The publication of the Government’s response to the Francis Report is today’s big health story, with the Guardian reporting Jeremy Hunt will call for the introduction of ‘monthly mandatory reporting of numbers of staff on hospital wards but will reject a fixed minimum nurse-patient ratio’.

Hunt is expected to ask NICE to draw up a plan for minimum staffing levels in wards according to the size of ward, acuteness of patient illness, age profile and other factors.

The Guardian also notes plans to employ 3,700 more nurses by the end of the financial year, a figure which shadow health secretary Andy Burnham says will fail to match the 6,000 nursing jobs he says have been lost under the current Government.
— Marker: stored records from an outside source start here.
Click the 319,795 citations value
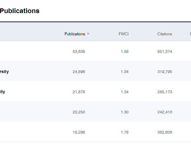 point(165,72)
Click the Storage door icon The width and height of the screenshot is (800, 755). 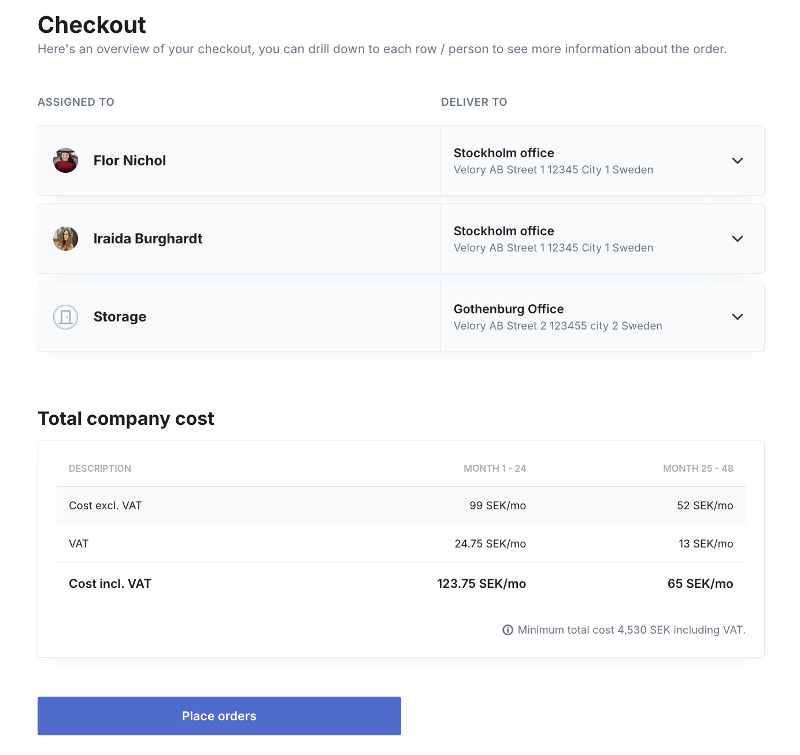tap(66, 317)
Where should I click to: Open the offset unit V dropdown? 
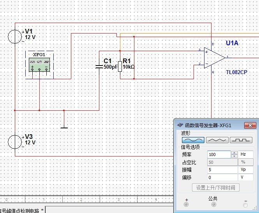(x=246, y=178)
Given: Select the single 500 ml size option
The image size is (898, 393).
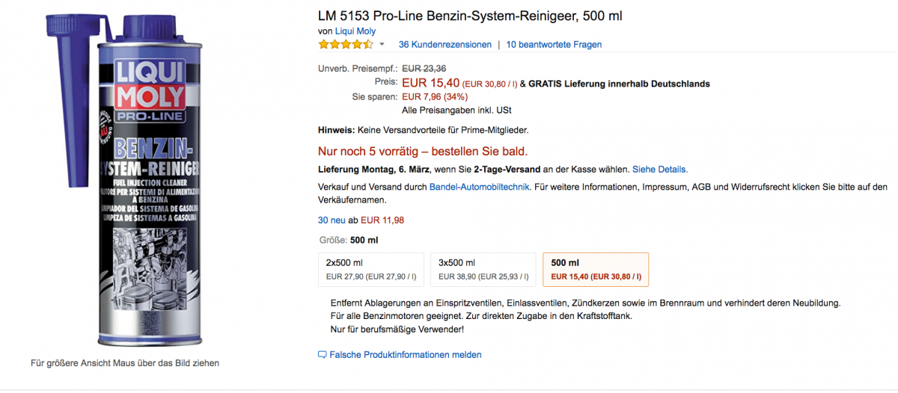Looking at the screenshot, I should [x=595, y=269].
Increasing prescription charges to £10 and charging £10 for a GP appointment are among the proposals outlined in a new report from centre-right think tank Reform aimed at plugging the NHS funding gap, the BBC reports.
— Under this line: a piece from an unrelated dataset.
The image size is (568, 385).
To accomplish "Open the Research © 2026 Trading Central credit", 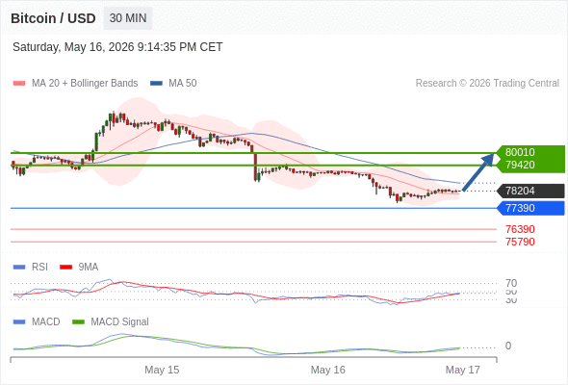I will click(487, 84).
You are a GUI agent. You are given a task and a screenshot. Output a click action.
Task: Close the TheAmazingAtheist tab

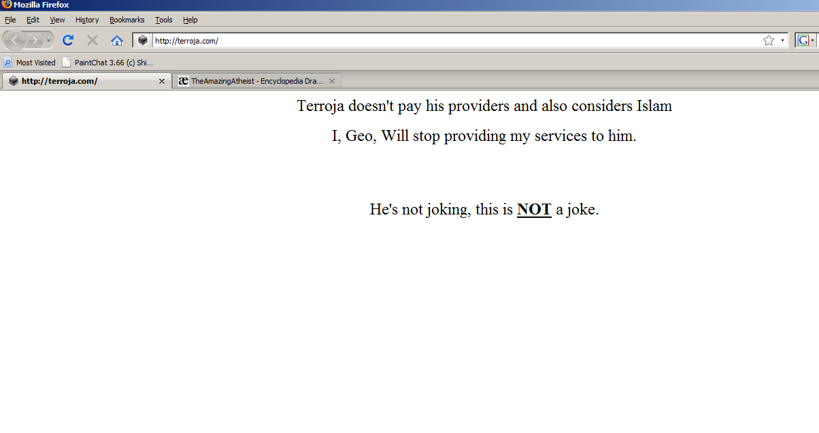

With the NHS funding shortfall expected to hit £20bn by 2020, prescription charges coupled with a rise in the cost of Prescription Prepayment Certificates from £104 to £120 would raise an additional £134 million annually.

Thomas Cawston, research director at Reform, said: ‘Few will want to debate higher NHS charges but the funding outlook for the service makes it unavoidable.’

The Mail also quotes a recent Pulse poll of 440 GPs which found that 51% were in favour of making patients pay for GP appointments.

The Telegraph carries a story which suggests that women who have taken any form of oral contraceptive for more than three years are 2.05 times more likely to report that they have been diagnosed with glaucoma.

Researchers at the University of California reviewed 3,406 women over 40, who had all had an eye test and completed interviews about their reproductive health and vision.

While the findings do not prove that long-term use of the pill causes glaucoma, researchers said the study should result in further screening.

Presenting the findings, Professor Shan Lin said: ‘Women who have taken oral contraceptives for three or more years should be screened for glaucoma and followed closely by an ophthalmologist.’